Pode reescrever o trecho do texto sobre a pandemia entre "Até que ponto" e "ao seu arbítrio?", inclusive, trocando "desinformação" por "notícias falsas"?

Texto de leitura -
★ ★ ★ ★ ★

Até que ponto esse misto de desinformação, negligência orgulhosa e ameaças à sobrevivência nos fazem duvidar do potencial agressivo da pandemia, ou nos deixam exaustos de saber-nos abandonados ao seu arbítrio?
Outra alteração substancial que experimentamos convivendo com a Convid-19 foi a do tempo. Ao mesmo tempo em que o futuro parece em suspensão, o ritmo das nossas atividades parece ter se alterado, com acúmulo de trabalho especialmente para as mulheres. Vivemos presos em um tempo presente como quem corre em uma esteira sem condições de diminuir o ritmo. Nesses termos, a pandemia que justamente armou esse cenário, fica em segundo plano. É preciso adaptar-se a esse novo tempo até para viver o luto.

★ ★ ★ ★ ★

Entradas fornecidas -
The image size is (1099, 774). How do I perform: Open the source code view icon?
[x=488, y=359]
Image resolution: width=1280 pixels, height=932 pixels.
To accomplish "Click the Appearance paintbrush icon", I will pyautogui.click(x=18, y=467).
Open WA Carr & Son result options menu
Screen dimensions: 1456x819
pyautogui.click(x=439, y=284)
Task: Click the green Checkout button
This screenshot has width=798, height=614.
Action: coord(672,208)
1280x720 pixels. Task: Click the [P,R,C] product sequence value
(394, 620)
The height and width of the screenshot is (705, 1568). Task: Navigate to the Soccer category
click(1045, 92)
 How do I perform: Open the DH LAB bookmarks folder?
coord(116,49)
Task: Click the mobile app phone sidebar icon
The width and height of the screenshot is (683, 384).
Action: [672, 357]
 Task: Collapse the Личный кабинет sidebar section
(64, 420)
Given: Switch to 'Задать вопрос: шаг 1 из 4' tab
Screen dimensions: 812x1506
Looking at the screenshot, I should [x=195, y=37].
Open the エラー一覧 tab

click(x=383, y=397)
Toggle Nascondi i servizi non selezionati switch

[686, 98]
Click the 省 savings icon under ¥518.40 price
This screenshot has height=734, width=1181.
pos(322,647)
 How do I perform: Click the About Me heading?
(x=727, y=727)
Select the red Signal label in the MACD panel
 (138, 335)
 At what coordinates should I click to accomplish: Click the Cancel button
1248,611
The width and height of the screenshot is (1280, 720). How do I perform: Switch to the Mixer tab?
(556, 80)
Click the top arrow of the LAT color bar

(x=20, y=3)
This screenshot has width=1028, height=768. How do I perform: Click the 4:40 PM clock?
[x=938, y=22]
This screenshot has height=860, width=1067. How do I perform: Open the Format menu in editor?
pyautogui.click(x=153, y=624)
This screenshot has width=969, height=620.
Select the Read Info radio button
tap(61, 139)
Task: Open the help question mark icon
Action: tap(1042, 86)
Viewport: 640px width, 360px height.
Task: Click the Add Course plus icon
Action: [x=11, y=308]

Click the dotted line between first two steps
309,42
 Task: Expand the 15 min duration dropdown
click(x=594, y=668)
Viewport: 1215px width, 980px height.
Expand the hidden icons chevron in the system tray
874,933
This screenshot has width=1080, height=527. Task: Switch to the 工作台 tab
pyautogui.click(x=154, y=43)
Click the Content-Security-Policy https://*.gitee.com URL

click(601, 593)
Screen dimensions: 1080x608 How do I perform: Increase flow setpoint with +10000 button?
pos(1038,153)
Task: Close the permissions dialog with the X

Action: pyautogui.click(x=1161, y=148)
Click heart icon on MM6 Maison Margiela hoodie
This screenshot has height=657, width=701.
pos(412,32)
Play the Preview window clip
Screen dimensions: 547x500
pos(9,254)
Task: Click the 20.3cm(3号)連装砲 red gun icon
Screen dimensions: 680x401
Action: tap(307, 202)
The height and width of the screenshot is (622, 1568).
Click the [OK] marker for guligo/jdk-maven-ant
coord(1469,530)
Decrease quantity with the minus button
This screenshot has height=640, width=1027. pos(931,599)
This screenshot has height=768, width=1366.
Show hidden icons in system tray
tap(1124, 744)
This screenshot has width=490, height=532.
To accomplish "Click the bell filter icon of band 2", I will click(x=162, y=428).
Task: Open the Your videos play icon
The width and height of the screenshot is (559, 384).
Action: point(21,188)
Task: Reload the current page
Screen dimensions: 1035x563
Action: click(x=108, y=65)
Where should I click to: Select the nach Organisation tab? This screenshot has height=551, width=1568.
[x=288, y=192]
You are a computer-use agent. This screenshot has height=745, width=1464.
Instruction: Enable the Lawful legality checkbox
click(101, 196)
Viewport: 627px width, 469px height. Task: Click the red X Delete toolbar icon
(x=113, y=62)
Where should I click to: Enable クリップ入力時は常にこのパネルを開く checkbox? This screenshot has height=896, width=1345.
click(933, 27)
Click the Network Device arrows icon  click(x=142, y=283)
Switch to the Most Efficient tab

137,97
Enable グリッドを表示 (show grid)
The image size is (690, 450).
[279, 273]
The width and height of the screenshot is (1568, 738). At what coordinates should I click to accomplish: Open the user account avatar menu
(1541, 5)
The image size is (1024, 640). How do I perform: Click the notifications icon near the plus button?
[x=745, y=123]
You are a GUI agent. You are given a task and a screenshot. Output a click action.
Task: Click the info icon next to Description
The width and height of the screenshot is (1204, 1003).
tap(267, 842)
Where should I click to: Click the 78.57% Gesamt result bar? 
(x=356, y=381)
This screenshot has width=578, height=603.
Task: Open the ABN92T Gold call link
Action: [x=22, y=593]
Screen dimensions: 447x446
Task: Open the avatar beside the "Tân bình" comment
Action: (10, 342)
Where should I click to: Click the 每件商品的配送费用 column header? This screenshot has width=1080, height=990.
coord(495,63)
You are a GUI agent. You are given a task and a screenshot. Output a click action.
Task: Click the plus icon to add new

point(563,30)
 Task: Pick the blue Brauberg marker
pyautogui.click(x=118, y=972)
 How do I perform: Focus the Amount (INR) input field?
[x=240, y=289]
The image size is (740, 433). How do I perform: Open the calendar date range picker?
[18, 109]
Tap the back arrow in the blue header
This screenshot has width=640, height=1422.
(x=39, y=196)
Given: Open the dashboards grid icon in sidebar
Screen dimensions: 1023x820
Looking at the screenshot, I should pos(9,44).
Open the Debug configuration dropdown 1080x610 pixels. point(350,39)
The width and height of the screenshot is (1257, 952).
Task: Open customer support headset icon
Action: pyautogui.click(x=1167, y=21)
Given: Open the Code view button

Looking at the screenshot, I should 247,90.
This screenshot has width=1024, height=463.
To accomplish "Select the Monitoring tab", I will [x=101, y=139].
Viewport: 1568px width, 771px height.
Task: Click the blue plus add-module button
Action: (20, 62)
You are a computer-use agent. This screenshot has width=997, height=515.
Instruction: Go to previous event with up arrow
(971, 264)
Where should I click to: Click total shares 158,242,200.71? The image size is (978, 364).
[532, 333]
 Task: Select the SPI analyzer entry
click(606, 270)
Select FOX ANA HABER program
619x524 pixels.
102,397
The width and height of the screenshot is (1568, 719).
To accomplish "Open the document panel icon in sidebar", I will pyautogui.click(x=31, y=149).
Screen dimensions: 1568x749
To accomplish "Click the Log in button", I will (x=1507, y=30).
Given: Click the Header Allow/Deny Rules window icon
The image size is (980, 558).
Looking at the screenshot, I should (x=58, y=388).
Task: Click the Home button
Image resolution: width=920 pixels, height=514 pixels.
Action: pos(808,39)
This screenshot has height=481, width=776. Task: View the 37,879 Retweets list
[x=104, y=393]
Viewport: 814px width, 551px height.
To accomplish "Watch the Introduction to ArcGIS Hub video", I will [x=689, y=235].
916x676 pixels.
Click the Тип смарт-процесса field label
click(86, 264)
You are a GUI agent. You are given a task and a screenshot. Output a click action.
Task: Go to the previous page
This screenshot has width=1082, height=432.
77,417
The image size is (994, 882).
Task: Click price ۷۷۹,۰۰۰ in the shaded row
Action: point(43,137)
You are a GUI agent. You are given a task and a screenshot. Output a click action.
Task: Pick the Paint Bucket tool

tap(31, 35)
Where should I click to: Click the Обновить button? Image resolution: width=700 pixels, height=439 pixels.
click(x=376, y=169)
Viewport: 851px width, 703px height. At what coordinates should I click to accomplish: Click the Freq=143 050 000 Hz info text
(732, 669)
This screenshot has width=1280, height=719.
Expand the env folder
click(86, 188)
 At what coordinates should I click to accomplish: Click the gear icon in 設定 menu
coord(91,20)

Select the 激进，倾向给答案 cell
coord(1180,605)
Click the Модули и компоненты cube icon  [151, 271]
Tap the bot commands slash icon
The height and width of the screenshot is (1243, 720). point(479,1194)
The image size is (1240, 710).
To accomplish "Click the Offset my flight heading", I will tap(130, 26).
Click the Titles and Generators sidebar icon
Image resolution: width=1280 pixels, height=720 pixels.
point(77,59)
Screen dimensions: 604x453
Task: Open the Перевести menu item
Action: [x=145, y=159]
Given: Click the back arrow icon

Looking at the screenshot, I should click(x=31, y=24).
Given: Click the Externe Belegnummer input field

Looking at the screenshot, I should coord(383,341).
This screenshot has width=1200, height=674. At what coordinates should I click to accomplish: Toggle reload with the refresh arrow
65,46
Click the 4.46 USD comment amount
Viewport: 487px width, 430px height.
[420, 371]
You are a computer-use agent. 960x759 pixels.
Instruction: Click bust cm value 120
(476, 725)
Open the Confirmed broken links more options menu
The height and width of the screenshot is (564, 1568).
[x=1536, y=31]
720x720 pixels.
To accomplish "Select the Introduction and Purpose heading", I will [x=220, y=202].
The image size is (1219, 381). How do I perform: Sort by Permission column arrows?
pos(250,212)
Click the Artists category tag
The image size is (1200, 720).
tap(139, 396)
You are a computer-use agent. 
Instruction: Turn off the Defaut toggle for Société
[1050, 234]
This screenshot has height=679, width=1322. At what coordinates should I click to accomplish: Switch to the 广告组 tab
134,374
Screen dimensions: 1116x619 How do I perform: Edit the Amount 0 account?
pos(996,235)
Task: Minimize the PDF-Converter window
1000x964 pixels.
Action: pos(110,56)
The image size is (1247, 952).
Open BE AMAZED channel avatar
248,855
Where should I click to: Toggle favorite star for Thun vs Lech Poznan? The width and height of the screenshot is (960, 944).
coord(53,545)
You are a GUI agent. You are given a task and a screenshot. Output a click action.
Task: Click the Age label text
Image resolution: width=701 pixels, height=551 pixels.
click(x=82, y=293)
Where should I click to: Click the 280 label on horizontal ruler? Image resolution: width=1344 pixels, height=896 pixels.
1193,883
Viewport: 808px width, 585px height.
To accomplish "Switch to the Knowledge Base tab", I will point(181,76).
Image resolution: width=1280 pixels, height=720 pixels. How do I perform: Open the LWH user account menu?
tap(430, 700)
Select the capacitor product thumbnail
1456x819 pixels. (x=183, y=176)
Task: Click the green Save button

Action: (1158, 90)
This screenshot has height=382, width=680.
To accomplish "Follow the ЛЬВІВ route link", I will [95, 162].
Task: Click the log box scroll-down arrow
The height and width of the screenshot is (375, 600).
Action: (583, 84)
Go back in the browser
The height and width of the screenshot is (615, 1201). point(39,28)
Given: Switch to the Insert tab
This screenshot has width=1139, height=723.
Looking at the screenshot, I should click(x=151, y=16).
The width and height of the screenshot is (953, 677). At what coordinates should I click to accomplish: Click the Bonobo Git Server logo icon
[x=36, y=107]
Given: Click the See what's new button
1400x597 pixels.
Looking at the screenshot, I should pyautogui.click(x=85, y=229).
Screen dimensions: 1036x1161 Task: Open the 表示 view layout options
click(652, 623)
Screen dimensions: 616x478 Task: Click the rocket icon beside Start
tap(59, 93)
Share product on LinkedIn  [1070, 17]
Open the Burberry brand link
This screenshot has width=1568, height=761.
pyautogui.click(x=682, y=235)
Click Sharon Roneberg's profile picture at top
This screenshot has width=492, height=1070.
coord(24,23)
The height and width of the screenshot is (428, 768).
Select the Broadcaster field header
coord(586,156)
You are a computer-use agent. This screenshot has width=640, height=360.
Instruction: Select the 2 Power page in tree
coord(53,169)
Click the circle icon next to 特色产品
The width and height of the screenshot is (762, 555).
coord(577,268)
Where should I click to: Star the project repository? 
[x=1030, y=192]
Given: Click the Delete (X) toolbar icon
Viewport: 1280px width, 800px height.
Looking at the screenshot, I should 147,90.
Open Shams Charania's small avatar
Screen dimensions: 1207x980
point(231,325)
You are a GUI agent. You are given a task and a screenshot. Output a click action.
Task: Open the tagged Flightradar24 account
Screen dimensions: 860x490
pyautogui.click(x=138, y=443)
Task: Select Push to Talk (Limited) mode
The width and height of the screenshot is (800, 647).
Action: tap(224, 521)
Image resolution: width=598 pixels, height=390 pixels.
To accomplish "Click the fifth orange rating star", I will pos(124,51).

★ ★ ★ ★ ★

Resolução da tarefa -
Até que ponto esse misto de notícias falsas, negligência orgulhosa e ameaças à sobrevivência nos fazem duvidar do potencial agressivo da pandemia, ou nos deixam exaustos de saber-nos abandonados ao seu arbítrio?